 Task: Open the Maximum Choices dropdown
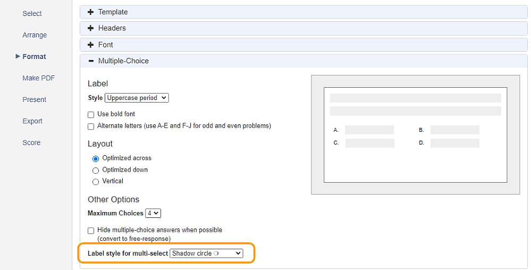tap(153, 213)
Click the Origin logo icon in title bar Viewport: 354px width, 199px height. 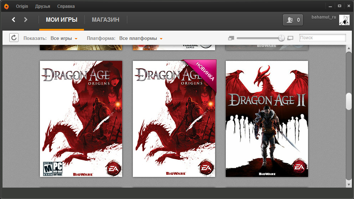pyautogui.click(x=6, y=6)
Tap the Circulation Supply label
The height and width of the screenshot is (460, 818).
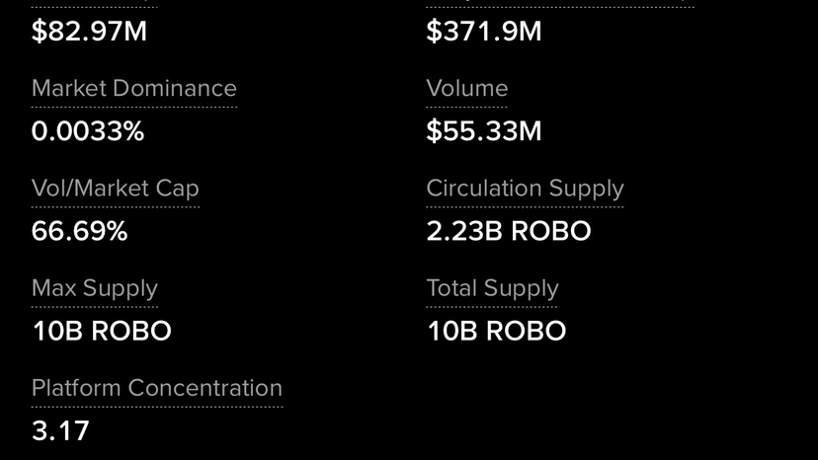(x=525, y=189)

▶ Challenge: Render the items from the line with "Tap the Circulation Supply label" through the end of the items as a two-column CSV with the headers instruction and location. Give one row per item, put each value in a single quoted field with line breaks changed to spaces, and leave the pictures out.

▶ Output for this exercise:
instruction,location
"Tap the Circulation Supply label The height and width of the screenshot is (460, 818).","(x=525, y=189)"